### 所给文本:
********

Flink开发_Flink中的函数接口

org.apache.flink.api.common.functions
org.apache.flink.api.java.functions
org.apache.flink.streaming.api.functions

  group
  reduce
  combine

1.转换Transformation

public interface FilterFunction<T> extends Function, Serializable {
    boolean filter(T var1) throws Exception;
}

public interface MapFunction<T, O> extends Function, Serializable {
    O map(T var1) throws Exception;
}
public interface FlatMapFunction<T, O> extends Function, Serializable {
    void flatMap(T var1, Collector<O> var2) throws Exception;
}

2.聚合

 Flink在reduce之前大量使用了Combine操作。
 Combine可以理解为是在map端的reduce的操作,对单个map任务的输出结果数据进行合并的操作
 combine是对一个map的
 map函数操作所产生的键值对会作为combine函数的输入,
 经combine函数处理后再送到reduce函数进行处理,
   减少了写入磁盘的数据量,同时也减少了网络中键值对的传输量
---------------------------------------------------------------
 public interface CombineFunction<IN, OUT> extends Function, Serializable {
 OUT combine(Iterable<IN> var1) throws Exception;
 }

public interface ReduceFunction<T> extends Function, Serializable {
    T reduce(T var1, T var2) throws Exception;
}

public interface AggregateFunction<IN, ACC, OUT> extends Function, Serializable {
    ACC createAccumulator();
    ACC add(IN var1, ACC var2);
	ACC merge(ACC var1, ACC var2);
    OUT getResult(ACC var1);   
}
----------------------------------------------------------------------

3.关联

--Join操作DataStream时只能用在window中,和cogroup操作一样
------关联---------这种 JoinFunction 和 FlatJoinFunction 与 MapFunction 和 FlatMapFunction 的关系类似------------
public interface JoinFunction<IN1, IN2, OUT> extends Function, Serializable {
    OUT join(IN1 var1, IN2 var2) throws Exception;
}

public interface FlatJoinFunction<IN1, IN2, OUT> extends Function, Serializable {
    void join(IN1 var1, IN2 var2, Collector<OUT> var3) throws Exception;
}

public interface CrossFunction<IN1, IN2, OUT> extends Function, Serializable {
OUT cross(IN1 var1, IN2 var2) throws Exception;
}
-- CoGroup  两个数据流/集合按照key进行group,然后将相同key的数据进行处理,
--- 但是它和join操作稍有区别,它在一个流/数据集中没有找到与另一个匹配的数据还是会输出。

********

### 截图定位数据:
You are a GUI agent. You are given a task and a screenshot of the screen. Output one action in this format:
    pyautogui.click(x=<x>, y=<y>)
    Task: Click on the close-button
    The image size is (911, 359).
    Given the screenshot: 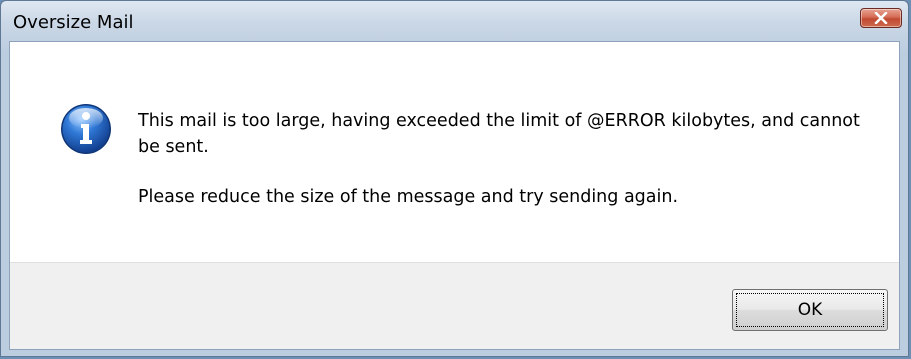 What is the action you would take?
    pyautogui.click(x=881, y=18)
    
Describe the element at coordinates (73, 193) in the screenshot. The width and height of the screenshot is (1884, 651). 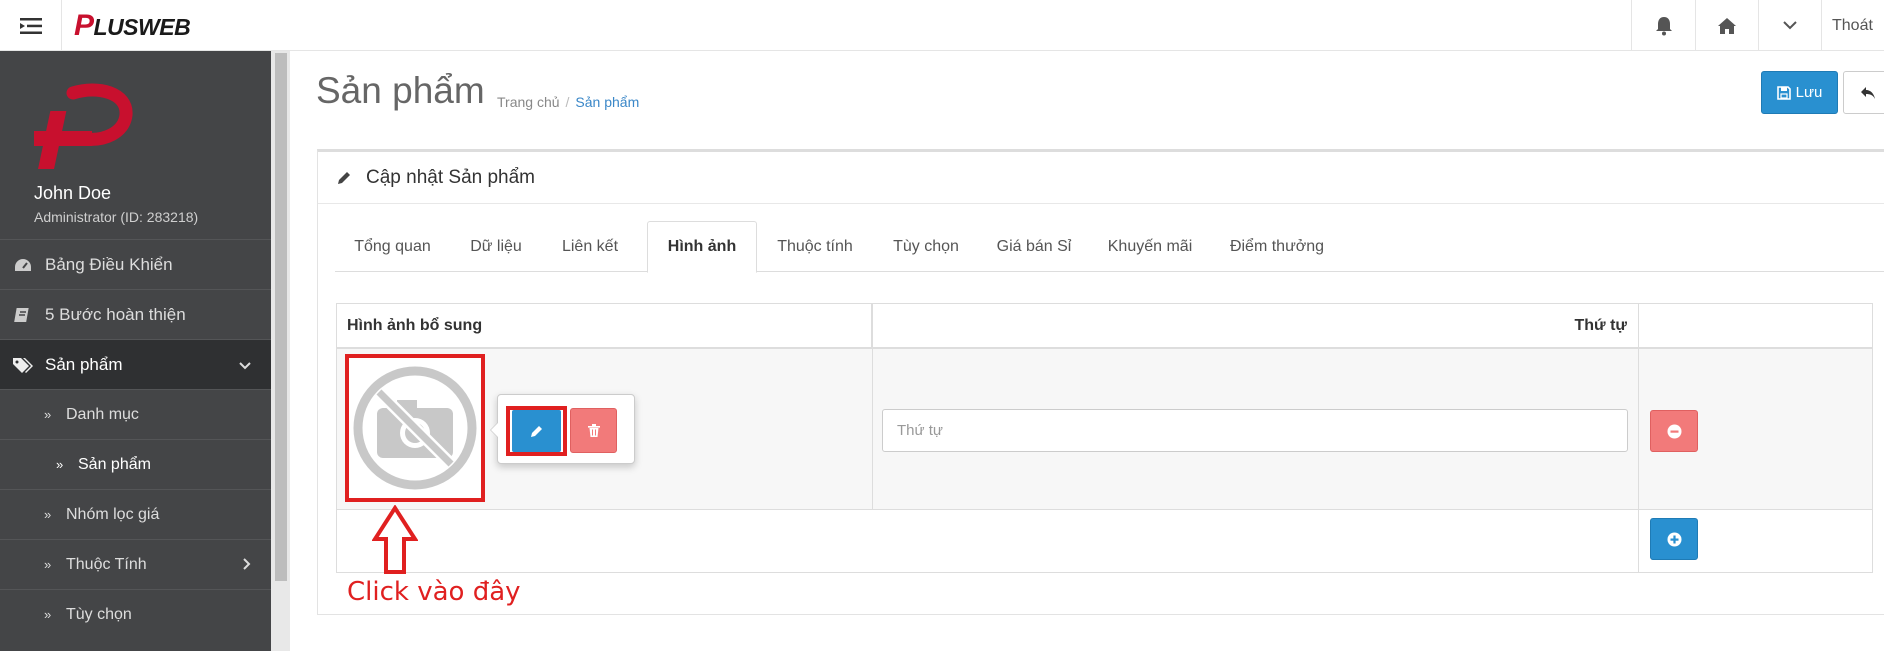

********

### 任务条目 1:
返回关于 Flink 函数接口的文本中从“public interface CrossFunction<IN1, IN2, OUT>”开始、一直到“另一个匹配的数据还是会输出。”为止的部分，一字不改地照录。
### 任务条目 2:
将记录从开头起、一直到含有“The image size is (911, 359).”的那一行（两端都包括）重新写出，只把其中的“close-button”替换为“minimize-button”，其余一律不变。

### 练习作答 1:
public interface CrossFunction<IN1, IN2, OUT> extends Function, Serializable {
OUT cross(IN1 var1, IN2 var2) throws Exception;
}
-- CoGroup  两个数据流/集合按照key进行group,然后将相同key的数据进行处理,
--- 但是它和join操作稍有区别,它在一个流/数据集中没有找到与另一个匹配的数据还是会输出。

### 练习作答 2:
You are a GUI agent. You are given a task and a screenshot of the screen. Output one action in this format:
    pyautogui.click(x=<x>, y=<y>)
    Task: Click on the minimize-button
    The image size is (911, 359).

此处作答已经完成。